W liceum próbowałam zaprzyjaźnić się z dziewczynami, ale znów nie znalazłyśmy za wiele wspólnych tematów. Z kilkoma się polubiłam i czasem rozmawiałyśmy, ale jednak większość czasu, w szkole i poza nią, spędzałam z chłopakami. Tu jednak w końcu też pojawił się zgrzyt, bo choć lubiłam te kumpelskie relacje, zaczęło się już robić irytujące bycie traktowaną jak chłopak. Wtedy potrzebowałam już trochę innego podejścia do mojej wrażliwości – takiego, żebym nie musiała udawać, że ona nie istnieje. Przez chwilę trzymałam się jeszcze z dziewczyną z równoległej klasy, ale to trwało chyba rok czy półtora i rozmyło się z przyczyn, których nigdy nie poznałam.
Przez długi czas relacje z dziewczynami kojarzyły mi się z samymi negatywnymi rzeczami. Począwszy od tego, że gdy jakąś poznaję, mierzy mnie wzorkiem i ocenia, przez to, że miałam wrażenie, że nie można mówić wprost, tylko bardzo na około, a skończywszy na tym, że zwykle nie mogłam się oprzeć wrażeniu, że zawsze coś się dzieje za moimi plecami. Sama zresztą miałam tak, że koledze mogłam powiedzieć, że mnie wkurwia, ale koleżance jakoś nie wypadało. O tym mogłam porozmawiać z inną koleżanką. Albo mogłam napisać, że w związku z czymś czuję się jakoś i wtedy tamta z kimś by to omówiła. Do tego w żeńskim gronie większość moich pomysłów była obśmiewana lub bagatelizowana, a sukcesów i figury wypadało się trochę wstydzić. W końcu trochę przestałam się utożsamiać z dziewczynami. Nie chciałam być taka jak one. Nie chciałam mieć kompleksów i wstydzić się robienia rzeczy, z których jestem dumna. Chciałam mówić i myśleć o sobie dobrze, zamiast w każdej rozmowie sztucznie zaniżać swoją wartość. Chciałam móc być dziewczyną, ale nie taką. Oczywiście w ciągu swojego życia poznałam kilka szczerych, życzliwych dziewczyn, z którymi nie bałam się przyjaźnić, ale to zawsze była mniejszość. Mam wrażenie, że nadrobiłam w ciągu ostatniego roku, uczestnicząc w Klubie Otwartej Szuflady.

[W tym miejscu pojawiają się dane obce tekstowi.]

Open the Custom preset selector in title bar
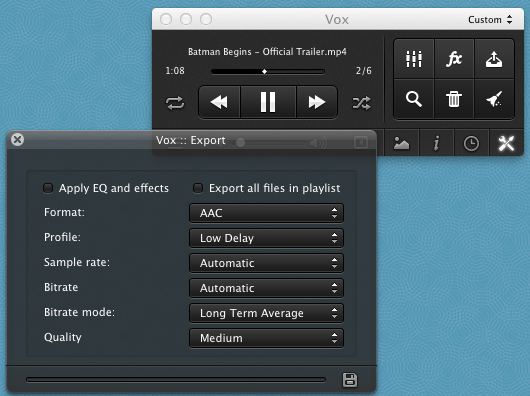The width and height of the screenshot is (530, 396). click(x=490, y=20)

Wtedy też zaczęłam rozumieć, że nie jestem jedyną, która nie chciała być taka jak inne i która trochę bała się tej damsko-damskiej przyjaźni. Jak się tak dłużej zastanowiłam, ten stan rzeczy był całkiem logiczny. W końcu od małego częściej lub rzadziej słyszałyśmy na przykład, że faceta trzeba pilnować, bo jak nie to pójdzie do innej. No to jak przyjaźnić się z jakąkolwiek dziewczyną, skoro ona teoretycznie może w ułamku sekundy zniszczyć nam życie? (Pomijam już traktowanie mężczyzn jak niczego nieświadome, bezrozumne istoty, którym penis wskazuje drogę – to temat na inną notkę). Mamy też zakodowane, że cudze samopoczucie jest ważniejsze niż nasze, więc jak mamy rozmawiać szczerze, skoro nasze słowa mogłyby kogoś urazić? Robimy sugestie, z nadzieją, że druga osoba się domyśli, ale ona rzadko to robi, więc nosimy w sobie frustrację. Czasem oczywiście komuś się wygadamy, ta osoba pewnie powtórzy kolejnej i ostatecznie ta, która nas wkurza, i tak się dowie – ale to już nie nasza wina, tylko któregoś ogniwa łańcuszka, który puścił parę z ust. Często też słyszałyśmy, że czegoś nam nie wypada – nosić za głębokiego dekoltu, za krótkiej sukienki, mieć zbyt spiętych włosów lub zbyt rozpuszczonych, być poważną lub śmiać się za głośno. Stosujemy się do tych zasad, żeby nikomu nie podpaść, a później spotykamy dziewczynę, która łamie je beztrosko, a przy tym wydaje się być szczęśliwa i nie wygląda, jakby czegoś jej w życiu brakowało – no jak tu ją lubić? Jak przyjaźnić się z kimś, kto ma odwagę robić rzeczy, o których my wstydzimy się choćby pomyśleć?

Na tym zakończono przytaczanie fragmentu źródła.